Return the records that follow, matching each one exactly.

DATASET RECORDS:

· · · ·

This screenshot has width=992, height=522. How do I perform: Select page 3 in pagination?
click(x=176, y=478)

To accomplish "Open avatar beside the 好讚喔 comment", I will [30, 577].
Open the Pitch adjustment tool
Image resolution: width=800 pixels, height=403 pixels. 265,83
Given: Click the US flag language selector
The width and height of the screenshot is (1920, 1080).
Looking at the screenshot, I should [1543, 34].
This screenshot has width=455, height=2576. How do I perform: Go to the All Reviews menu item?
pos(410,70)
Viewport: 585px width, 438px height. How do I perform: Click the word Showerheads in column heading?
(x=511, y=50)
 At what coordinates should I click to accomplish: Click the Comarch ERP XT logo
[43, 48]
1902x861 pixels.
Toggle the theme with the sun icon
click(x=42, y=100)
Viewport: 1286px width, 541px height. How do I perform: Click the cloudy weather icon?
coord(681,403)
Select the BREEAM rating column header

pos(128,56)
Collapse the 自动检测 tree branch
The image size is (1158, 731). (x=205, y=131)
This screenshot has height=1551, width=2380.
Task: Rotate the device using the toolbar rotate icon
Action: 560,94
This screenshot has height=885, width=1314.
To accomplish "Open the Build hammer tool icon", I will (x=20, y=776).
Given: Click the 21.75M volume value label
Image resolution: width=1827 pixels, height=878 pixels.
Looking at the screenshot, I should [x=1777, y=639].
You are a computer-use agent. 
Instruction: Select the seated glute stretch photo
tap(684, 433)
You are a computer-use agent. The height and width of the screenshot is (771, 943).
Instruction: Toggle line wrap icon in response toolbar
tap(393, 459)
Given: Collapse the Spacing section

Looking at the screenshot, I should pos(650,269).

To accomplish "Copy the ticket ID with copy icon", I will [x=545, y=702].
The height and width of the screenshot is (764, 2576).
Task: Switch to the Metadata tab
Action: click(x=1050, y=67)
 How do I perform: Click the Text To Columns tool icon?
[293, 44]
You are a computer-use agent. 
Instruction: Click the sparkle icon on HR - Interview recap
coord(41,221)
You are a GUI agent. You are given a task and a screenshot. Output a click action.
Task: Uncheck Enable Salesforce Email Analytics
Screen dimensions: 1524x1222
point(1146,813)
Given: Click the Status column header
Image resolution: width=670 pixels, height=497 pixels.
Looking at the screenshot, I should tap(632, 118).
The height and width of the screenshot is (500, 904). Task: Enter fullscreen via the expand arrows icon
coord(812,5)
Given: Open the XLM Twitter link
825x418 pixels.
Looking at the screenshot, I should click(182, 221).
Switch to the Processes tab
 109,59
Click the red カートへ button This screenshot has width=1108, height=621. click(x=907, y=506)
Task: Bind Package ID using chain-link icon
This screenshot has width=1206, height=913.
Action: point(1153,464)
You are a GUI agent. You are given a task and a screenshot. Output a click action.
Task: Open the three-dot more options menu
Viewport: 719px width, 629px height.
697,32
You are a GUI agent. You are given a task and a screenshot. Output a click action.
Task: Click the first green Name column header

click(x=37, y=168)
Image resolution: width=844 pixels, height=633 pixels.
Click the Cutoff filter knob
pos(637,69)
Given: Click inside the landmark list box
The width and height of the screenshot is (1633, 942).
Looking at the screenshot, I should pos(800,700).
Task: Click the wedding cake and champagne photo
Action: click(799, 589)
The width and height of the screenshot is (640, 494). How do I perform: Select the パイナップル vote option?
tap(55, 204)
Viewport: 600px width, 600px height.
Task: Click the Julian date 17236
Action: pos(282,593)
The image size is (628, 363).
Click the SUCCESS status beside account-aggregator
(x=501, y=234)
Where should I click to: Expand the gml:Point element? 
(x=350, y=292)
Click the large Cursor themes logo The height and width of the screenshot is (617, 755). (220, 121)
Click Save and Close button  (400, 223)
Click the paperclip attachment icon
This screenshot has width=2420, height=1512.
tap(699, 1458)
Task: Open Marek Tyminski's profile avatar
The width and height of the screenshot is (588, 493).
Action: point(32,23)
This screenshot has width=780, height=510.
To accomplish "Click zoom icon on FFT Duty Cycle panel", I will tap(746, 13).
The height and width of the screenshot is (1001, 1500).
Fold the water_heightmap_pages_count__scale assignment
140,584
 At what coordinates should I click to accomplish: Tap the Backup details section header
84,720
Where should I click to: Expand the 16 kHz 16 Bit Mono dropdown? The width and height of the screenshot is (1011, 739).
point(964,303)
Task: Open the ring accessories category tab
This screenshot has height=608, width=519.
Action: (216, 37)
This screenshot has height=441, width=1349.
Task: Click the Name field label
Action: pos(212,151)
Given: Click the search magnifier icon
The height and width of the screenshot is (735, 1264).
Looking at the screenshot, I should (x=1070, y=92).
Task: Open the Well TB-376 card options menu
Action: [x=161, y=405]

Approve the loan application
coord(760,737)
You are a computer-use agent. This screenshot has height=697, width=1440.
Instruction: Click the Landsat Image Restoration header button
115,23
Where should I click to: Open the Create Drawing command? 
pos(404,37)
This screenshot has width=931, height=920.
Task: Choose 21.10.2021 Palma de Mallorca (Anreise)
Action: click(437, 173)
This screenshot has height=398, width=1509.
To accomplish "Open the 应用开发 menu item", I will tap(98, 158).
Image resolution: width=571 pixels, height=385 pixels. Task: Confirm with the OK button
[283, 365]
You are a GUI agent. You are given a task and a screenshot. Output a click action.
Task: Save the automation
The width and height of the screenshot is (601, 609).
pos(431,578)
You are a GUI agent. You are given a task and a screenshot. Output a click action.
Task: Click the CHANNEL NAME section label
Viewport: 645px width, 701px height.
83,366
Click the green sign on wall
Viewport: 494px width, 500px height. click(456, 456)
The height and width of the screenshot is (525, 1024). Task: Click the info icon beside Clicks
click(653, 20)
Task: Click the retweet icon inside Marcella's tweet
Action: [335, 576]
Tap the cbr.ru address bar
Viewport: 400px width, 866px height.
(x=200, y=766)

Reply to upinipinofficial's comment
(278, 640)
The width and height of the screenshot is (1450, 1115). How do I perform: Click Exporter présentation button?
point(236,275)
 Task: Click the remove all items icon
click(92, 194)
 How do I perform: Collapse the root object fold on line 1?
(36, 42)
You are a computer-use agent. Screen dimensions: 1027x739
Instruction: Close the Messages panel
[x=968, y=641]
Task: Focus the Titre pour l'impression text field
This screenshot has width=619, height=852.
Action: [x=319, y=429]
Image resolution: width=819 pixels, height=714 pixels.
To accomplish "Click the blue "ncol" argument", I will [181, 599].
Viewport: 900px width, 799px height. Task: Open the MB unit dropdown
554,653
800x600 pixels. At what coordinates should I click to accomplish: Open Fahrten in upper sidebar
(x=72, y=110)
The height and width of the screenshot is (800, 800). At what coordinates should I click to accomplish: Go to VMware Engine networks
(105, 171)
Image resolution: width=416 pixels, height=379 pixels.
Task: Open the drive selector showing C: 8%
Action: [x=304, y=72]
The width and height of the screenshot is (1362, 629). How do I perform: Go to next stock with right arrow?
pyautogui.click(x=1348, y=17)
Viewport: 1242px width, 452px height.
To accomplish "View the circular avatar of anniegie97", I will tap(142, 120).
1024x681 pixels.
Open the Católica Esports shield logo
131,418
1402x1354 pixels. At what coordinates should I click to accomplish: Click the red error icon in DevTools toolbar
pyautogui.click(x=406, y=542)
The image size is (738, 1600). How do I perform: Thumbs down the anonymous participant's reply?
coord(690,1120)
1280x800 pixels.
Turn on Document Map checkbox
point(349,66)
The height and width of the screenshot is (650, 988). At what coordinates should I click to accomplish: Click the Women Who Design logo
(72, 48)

· · · ·

WRITTEN SOLUTION:
This screenshot has width=992, height=522. How do I perform: Select page 3 in pagination?
click(x=176, y=478)

To accomplish "Open avatar beside the 好讚喔 comment", I will [30, 577].
Open the Pitch adjustment tool
Image resolution: width=800 pixels, height=403 pixels. 265,83
Given: Click the US flag language selector
The width and height of the screenshot is (1920, 1080).
Looking at the screenshot, I should [1543, 34].
This screenshot has width=455, height=2576. How do I perform: Go to the All Reviews menu item?
pos(410,70)
Viewport: 585px width, 438px height. How do I perform: Click the word Showerheads in column heading?
(x=511, y=50)
 At what coordinates should I click to accomplish: Click the Comarch ERP XT logo
[43, 48]
1902x861 pixels.
Toggle the theme with the sun icon
click(x=42, y=100)
Viewport: 1286px width, 541px height. How do I perform: Click the cloudy weather icon?
coord(681,403)
Select the BREEAM rating column header

pos(128,56)
Collapse the 自动检测 tree branch
The image size is (1158, 731). (x=205, y=131)
This screenshot has height=1551, width=2380.
Task: Rotate the device using the toolbar rotate icon
Action: 560,94
This screenshot has height=885, width=1314.
To accomplish "Open the Build hammer tool icon", I will (x=20, y=776).
Given: Click the 21.75M volume value label
Image resolution: width=1827 pixels, height=878 pixels.
Looking at the screenshot, I should [x=1777, y=639].
You are a computer-use agent. 
Instruction: Select the seated glute stretch photo
tap(684, 433)
You are a computer-use agent. The height and width of the screenshot is (771, 943).
Instruction: Toggle line wrap icon in response toolbar
tap(393, 459)
Given: Collapse the Spacing section

Looking at the screenshot, I should pos(650,269).

To accomplish "Copy the ticket ID with copy icon", I will [x=545, y=702].
The height and width of the screenshot is (764, 2576).
Task: Switch to the Metadata tab
Action: click(x=1050, y=67)
 How do I perform: Click the Text To Columns tool icon?
[293, 44]
You are a computer-use agent. 
Instruction: Click the sparkle icon on HR - Interview recap
coord(41,221)
You are a GUI agent. You are given a task and a screenshot. Output a click action.
Task: Uncheck Enable Salesforce Email Analytics
Screen dimensions: 1524x1222
point(1146,813)
Given: Click the Status column header
Image resolution: width=670 pixels, height=497 pixels.
Looking at the screenshot, I should tap(632, 118).
The height and width of the screenshot is (500, 904). Task: Enter fullscreen via the expand arrows icon
coord(812,5)
Given: Open the XLM Twitter link
825x418 pixels.
Looking at the screenshot, I should click(182, 221).
Switch to the Processes tab
 109,59
Click the red カートへ button This screenshot has width=1108, height=621. click(x=907, y=506)
Task: Bind Package ID using chain-link icon
This screenshot has width=1206, height=913.
Action: point(1153,464)
You are a GUI agent. You are given a task and a screenshot. Output a click action.
Task: Open the three-dot more options menu
Viewport: 719px width, 629px height.
697,32
You are a GUI agent. You are given a task and a screenshot. Output a click action.
Task: Click the first green Name column header

click(x=37, y=168)
Image resolution: width=844 pixels, height=633 pixels.
Click the Cutoff filter knob
pos(637,69)
Given: Click inside the landmark list box
The width and height of the screenshot is (1633, 942).
Looking at the screenshot, I should pos(800,700).
Task: Click the wedding cake and champagne photo
Action: click(799, 589)
The width and height of the screenshot is (640, 494). How do I perform: Select the パイナップル vote option?
tap(55, 204)
Viewport: 600px width, 600px height.
Task: Click the Julian date 17236
Action: pos(282,593)
The image size is (628, 363).
Click the SUCCESS status beside account-aggregator
(x=501, y=234)
Where should I click to: Expand the gml:Point element? 
(x=350, y=292)
Click the large Cursor themes logo The height and width of the screenshot is (617, 755). (220, 121)
Click Save and Close button  (400, 223)
Click the paperclip attachment icon
This screenshot has width=2420, height=1512.
tap(699, 1458)
Task: Open Marek Tyminski's profile avatar
The width and height of the screenshot is (588, 493).
Action: point(32,23)
This screenshot has width=780, height=510.
To accomplish "Click zoom icon on FFT Duty Cycle panel", I will tap(746, 13).
The height and width of the screenshot is (1001, 1500).
Fold the water_heightmap_pages_count__scale assignment
140,584
 At what coordinates should I click to accomplish: Tap the Backup details section header
84,720
Where should I click to: Expand the 16 kHz 16 Bit Mono dropdown? The width and height of the screenshot is (1011, 739).
point(964,303)
Task: Open the ring accessories category tab
This screenshot has height=608, width=519.
Action: (216, 37)
This screenshot has height=441, width=1349.
Task: Click the Name field label
Action: pos(212,151)
Given: Click the search magnifier icon
The height and width of the screenshot is (735, 1264).
Looking at the screenshot, I should (x=1070, y=92).
Task: Open the Well TB-376 card options menu
Action: [x=161, y=405]

Approve the loan application
coord(760,737)
You are a computer-use agent. This screenshot has height=697, width=1440.
Instruction: Click the Landsat Image Restoration header button
115,23
Where should I click to: Open the Create Drawing command? 
pos(404,37)
This screenshot has width=931, height=920.
Task: Choose 21.10.2021 Palma de Mallorca (Anreise)
Action: click(437, 173)
This screenshot has height=398, width=1509.
To accomplish "Open the 应用开发 menu item", I will tap(98, 158).
Image resolution: width=571 pixels, height=385 pixels. Task: Confirm with the OK button
[283, 365]
You are a GUI agent. You are given a task and a screenshot. Output a click action.
Task: Save the automation
The width and height of the screenshot is (601, 609).
pos(431,578)
You are a GUI agent. You are given a task and a screenshot. Output a click action.
Task: Click the CHANNEL NAME section label
Viewport: 645px width, 701px height.
83,366
Click the green sign on wall
Viewport: 494px width, 500px height. click(456, 456)
The height and width of the screenshot is (525, 1024). Task: Click the info icon beside Clicks
click(653, 20)
Task: Click the retweet icon inside Marcella's tweet
Action: [335, 576]
Tap the cbr.ru address bar
Viewport: 400px width, 866px height.
(x=200, y=766)

Reply to upinipinofficial's comment
(278, 640)
The width and height of the screenshot is (1450, 1115). How do I perform: Click Exporter présentation button?
point(236,275)
 Task: Click the remove all items icon
click(92, 194)
 How do I perform: Collapse the root object fold on line 1?
(36, 42)
You are a computer-use agent. Screen dimensions: 1027x739
Instruction: Close the Messages panel
[x=968, y=641]
Task: Focus the Titre pour l'impression text field
This screenshot has width=619, height=852.
Action: [x=319, y=429]
Image resolution: width=819 pixels, height=714 pixels.
To accomplish "Click the blue "ncol" argument", I will [181, 599].
Viewport: 900px width, 799px height. Task: Open the MB unit dropdown
554,653
800x600 pixels. At what coordinates should I click to accomplish: Open Fahrten in upper sidebar
(x=72, y=110)
The height and width of the screenshot is (800, 800). At what coordinates should I click to accomplish: Go to VMware Engine networks
(105, 171)
Image resolution: width=416 pixels, height=379 pixels.
Task: Open the drive selector showing C: 8%
Action: [x=304, y=72]
The width and height of the screenshot is (1362, 629). How do I perform: Go to next stock with right arrow?
pyautogui.click(x=1348, y=17)
Viewport: 1242px width, 452px height.
To accomplish "View the circular avatar of anniegie97", I will tap(142, 120).
1024x681 pixels.
Open the Católica Esports shield logo
131,418
1402x1354 pixels. At what coordinates should I click to accomplish: Click the red error icon in DevTools toolbar
pyautogui.click(x=406, y=542)
The image size is (738, 1600). How do I perform: Thumbs down the anonymous participant's reply?
coord(690,1120)
1280x800 pixels.
Turn on Document Map checkbox
point(349,66)
The height and width of the screenshot is (650, 988). At what coordinates should I click to accomplish: Click the Women Who Design logo
(72, 48)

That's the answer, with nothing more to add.